Après la santé et le pouvoir d’achat, la qualité des transports est la troisième priorité émise dans toutes les enquêtes par les habitants des régions de France. Il est vrai que les usages changent, les territoires se développent ou s’appauvrissent notamment démographiquement, imposant de remettre sans cesse sur l’ouvrage ces questions de mobilité. Les transports étant par ailleurs la compétence essentielle et le premier budget de la Région, celle-ci a décidé de se lancer dans un travail prospectif. « 2026 sera l’année des mobilités explique le président régional François Bonneau, nous devons dessiner l’avenir des transports en tenant compte des évolutions démographiques des départements, de la population scolaire puisque nous sommes en charge du transport des élèves et des nouvelles ambitions liées au changement climatique ».
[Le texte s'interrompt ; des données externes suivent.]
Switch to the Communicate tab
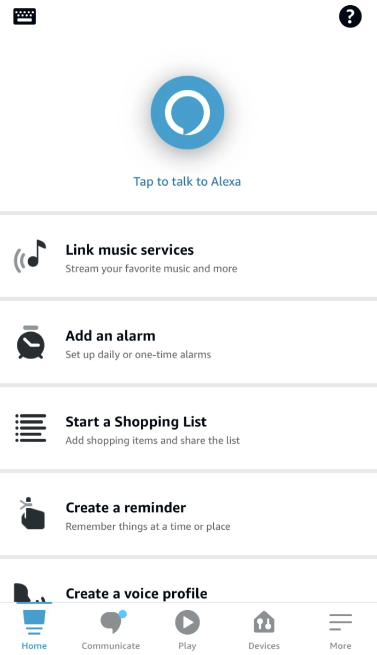 [x=111, y=630]
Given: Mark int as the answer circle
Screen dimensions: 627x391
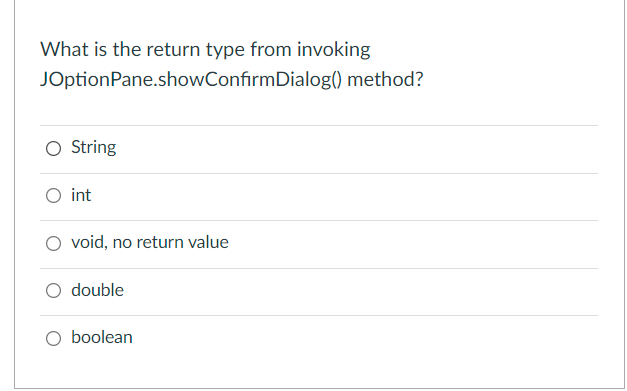Looking at the screenshot, I should pyautogui.click(x=53, y=196).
Synthèse et actions le 26 octobre
Certes, le bilan de la Région dans le domaine des transports est déjà imposant avec la rénovation des lignes ferroviaires et du matériel roulant, la gratuité du transport scolaire Mais le conseil régional a décidé d’ouvrir le chantier de la concertation en lançant des réunions dans chacun des six départements, à l’image du Loiret où une séance vient de se tenir avec élus, acteurs économiques et représentants de la société civile. D’autres dates sont déjà programmées le 9 juin à Bourges, le 11 juin à Blois et le 22 juin à Chartres. Les conclusions de chaque atelier seront réunies et exposées le 26 octobre au cours d’une session régionale où seront annoncées les nouvelles orientations et actions à court et long terme. « Nous devons répondre aux nouvelles attentes des habitants insiste Philippe Fournié, vice-président en charge des transports, comme le besoin de transports à la demande. Mais dans un souci d’aménagement du territoire nous devons répondre à ces attentes en tenant compte des évolutions démographiques, de la baisse sensible parfois du nombre d’élèves à transporter, des besoins des personnes âgées en milieu rural, du tourisme, du sport, des contraintes environnementales etc.
Raisonner en global
En fait, tous les aspects sont et seront abordés dans ces ateliers : le prix des billets, la régularité des trains et cars, le cadencement, la rénovation de certaines lignes ou le besoin de matériels modernes. De nouvelles mobilités notamment douces avec le vélo prennent également une place de plus en plus importante et qu’il faut accompagner, en ville mais aussi en milieu rural. Mais il faut naturellement raisonner en global : satisfaire les métropoles et les publics urbains, maintenir un maillage efficace dans les territoires y compris là où la demande est plus ténue. Il faut également y inclure les infrastructures routières -pour lesquelles la Région n’intervient pas- pour garantir la qualité des transports par trains et cars. « J’en appelle à l’Etat insiste François Bonneau c’est à l’État d’assurer la qualité et la sécurité du transport routier. C’est à l’État de donner les moyens aux collectivités locales pour moderniser, financer, développer les services publics de transport régional ».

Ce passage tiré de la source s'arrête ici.